Prohibition was perhaps the most foolish and failed political experiment in American political history (unless you count electing Jimmy Carter, I guess). A high-minded attempt to force everyone to conform to the standards of a bunch of early health fascists, it failed as it deserved to, and cast violaters of the law of the land (almost everyone) as heroes, with effects on American's attitude toward law down to today. Remember that when someone wants to ban smoking, or when you look at the regrettable legal results of the war on drugs. These things don't work, and cast the law in disrepute.

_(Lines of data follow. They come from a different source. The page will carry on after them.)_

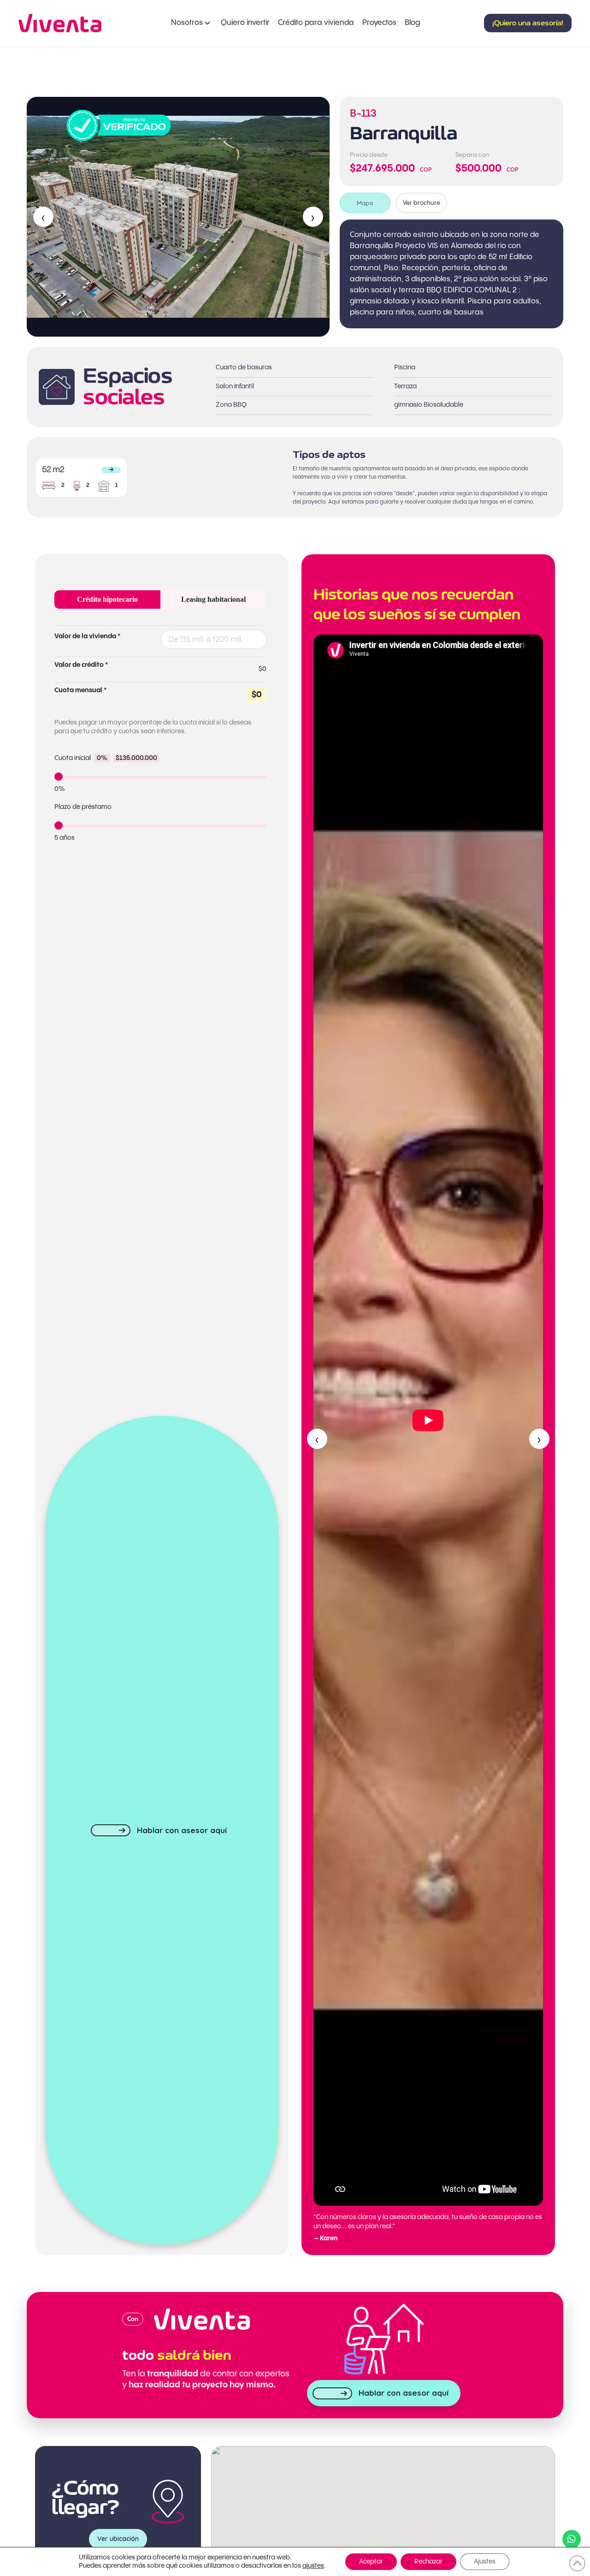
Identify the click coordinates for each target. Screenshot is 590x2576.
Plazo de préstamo (83, 807)
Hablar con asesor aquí (182, 1830)
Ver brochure (421, 203)
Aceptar (371, 2561)
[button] (528, 23)
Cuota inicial (105, 758)
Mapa (365, 203)
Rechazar (428, 2561)
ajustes (313, 2566)
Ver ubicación (118, 2538)
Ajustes (485, 2561)
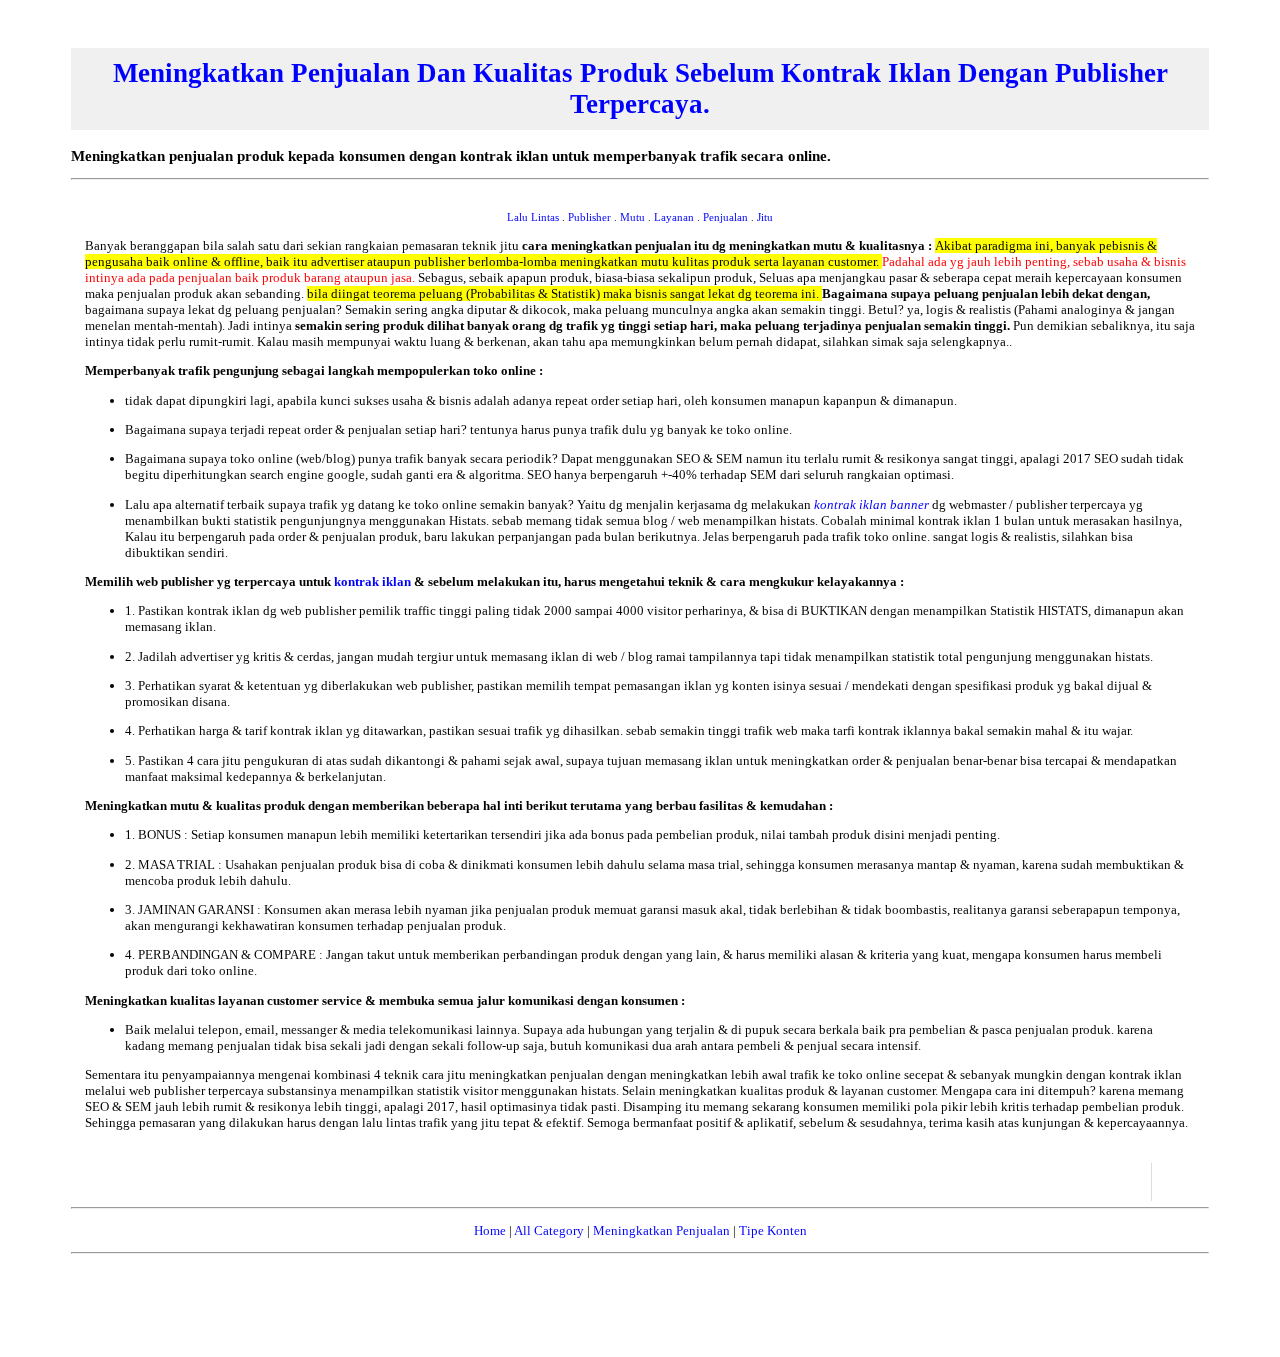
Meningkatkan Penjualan (661, 1230)
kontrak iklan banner (873, 504)
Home (490, 1230)
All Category (549, 1230)
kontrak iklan (374, 581)
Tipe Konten (773, 1230)
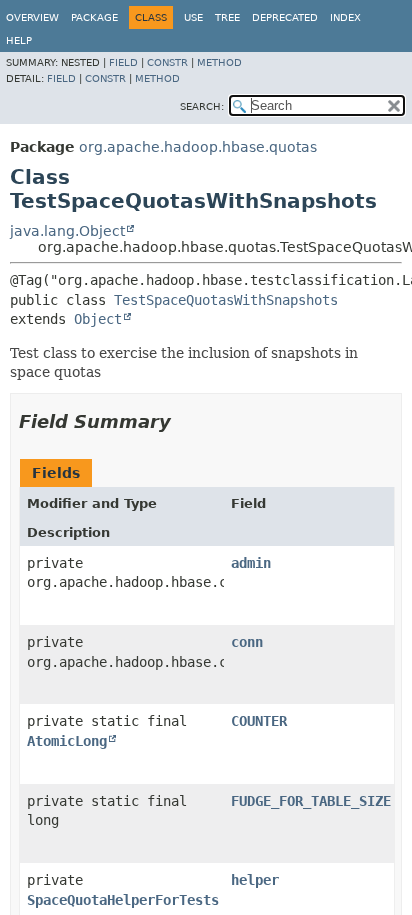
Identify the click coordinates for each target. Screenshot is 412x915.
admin (251, 563)
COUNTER (259, 721)
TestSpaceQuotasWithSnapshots (226, 300)
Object (98, 319)
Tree (227, 17)
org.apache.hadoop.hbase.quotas (198, 147)
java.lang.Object (67, 231)
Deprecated (285, 17)
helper (255, 880)
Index (345, 17)
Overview (32, 17)
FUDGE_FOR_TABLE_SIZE (311, 801)
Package (94, 17)
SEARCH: (202, 106)
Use (193, 17)
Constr (167, 62)
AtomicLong (67, 741)
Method (219, 62)
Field (123, 62)
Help (19, 40)
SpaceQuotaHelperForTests (123, 900)
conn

But this is a blog on medieval and SCA topics, and I try not to stray too far, so let's examine a related topic that is at least a little closer. I have coveted for some time a bottle of Rothman and Winter creme de violette, an old liqueur made from Alpine violets and an ingredient in some European confections and in some old cocktails. It just came back on the market in the US again, but is not distributed in Michigan. Finding a distributor who carried it, had it in stock and would ship to Michigan all at the same time was fairly difficult, but it came today, along with a bottle of Chartreuse, the famous herbal liqueur made by Carthusian monks. Chartreuse is generally available in Michigan, but with the dollar-euro exchange rate highly unfavorable right now, is quite expensive. It too is an ingredient in quite a few old cocktails.
Liqueurs of this type have a long history, certainly reaching back to the end of the Middle Ages or before. It is too much to imagine that either of these are based on recipes quite that old, but Chartreuse is made from a secret recipe (although hyssop is widely suspected) of 130 Alpine herbs and is said to be based on a 1605 formula. Creme de violette is probably not so old, although it was made in the 19th century and was once very popular. Creme Yvette was the American version, but ceased production many years ago after highballs, the ubiquitous dry martini and various vodka drinks pretty much drove the old cocktail "up" and usually made with fresh fruit juices out of style. Certainly there is no reasons to suppose there wasn't something similar by the Renaissance.
So raise a glass tonight in honor of Repeal Day and the return of common sense to these shores, once benighted by Prohibition!